More seriously though, it is pretty sketchy. Go figure with a bunch or random strangers on the internet offering instructions and not referencing sources. Kinda like Wikipedia itself can get on controversial subjects. The memes are well justified.
 

Brachyfan

Deactivated account
Joined
Jun 14, 2019
Messages
310
Lmao! That is on par with the one I posted a while ago. Anyone else read the answer at the bottom that explained that females will hook out while males will just grow?
 

EtienneN

Arachno-enigma
Joined
Jul 15, 2017
Messages
1,038
Well everyone knows this article is full of crap, because any self-respecting owner feeds their T steak from Morton's.
Mmm medium rare filet mignon! Best steak I’ve ever had.

Yeah, the article is 99% wrong, but I want to just screenshot the part about never handling because ALL T articles should include something to that effect, but I’m on my iPad and I’m not sure how do it with one.

At any rate, I basically feel that there should be more education about spiders in grade school. Maybe if the US didn’t stink at its educational system, kids could be taught about tarantulas and other invertebrates. Heck, even a whole class on Arthropods! I’d love to rework the entire education program. School should teach about Nature in a way that inspires kids to treat it with respect and take care of it. Instead we get millennials who can only remember “The mitochondria are the powerhouse of the cell!” At least show a decent spider documentary! That would stop grown idiots who know only one thing about tarantulas from showing how ignorant they were because, get this: they didn’t think this sounded well and truly awful before they uploaded it. Ergo, if they were just a little bit smarter about spiders before they made this, chances are, it’d be a much more accurate article.
 

SonsofArachne

Arachnoangel
Joined
Dec 10, 2017
Messages
961
So much wrong.... apparently I need to put a thermostat on all my enclosures - that's going to be a real pain, especially with the 32 oz. delis and the vials I keep my slings in.
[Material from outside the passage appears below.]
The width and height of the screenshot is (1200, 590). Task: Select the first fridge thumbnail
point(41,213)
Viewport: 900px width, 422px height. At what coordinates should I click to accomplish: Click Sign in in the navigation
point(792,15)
And I need to feed twice a week, so I can have bloated, overfed spiders.
 

MintyWood826

Arachnobaron
Joined
Jun 16, 2018
Messages
401
It has some details right, but oh boy...

And this question is almost hilarious for why they think it's a bad idea instead of why it's actually a bad idea.

Is it OK to let a tarantula roam around an empty room?
Probably not. Tarantulas require precise temperature and humidity levels that you can't control well in a large, empty room.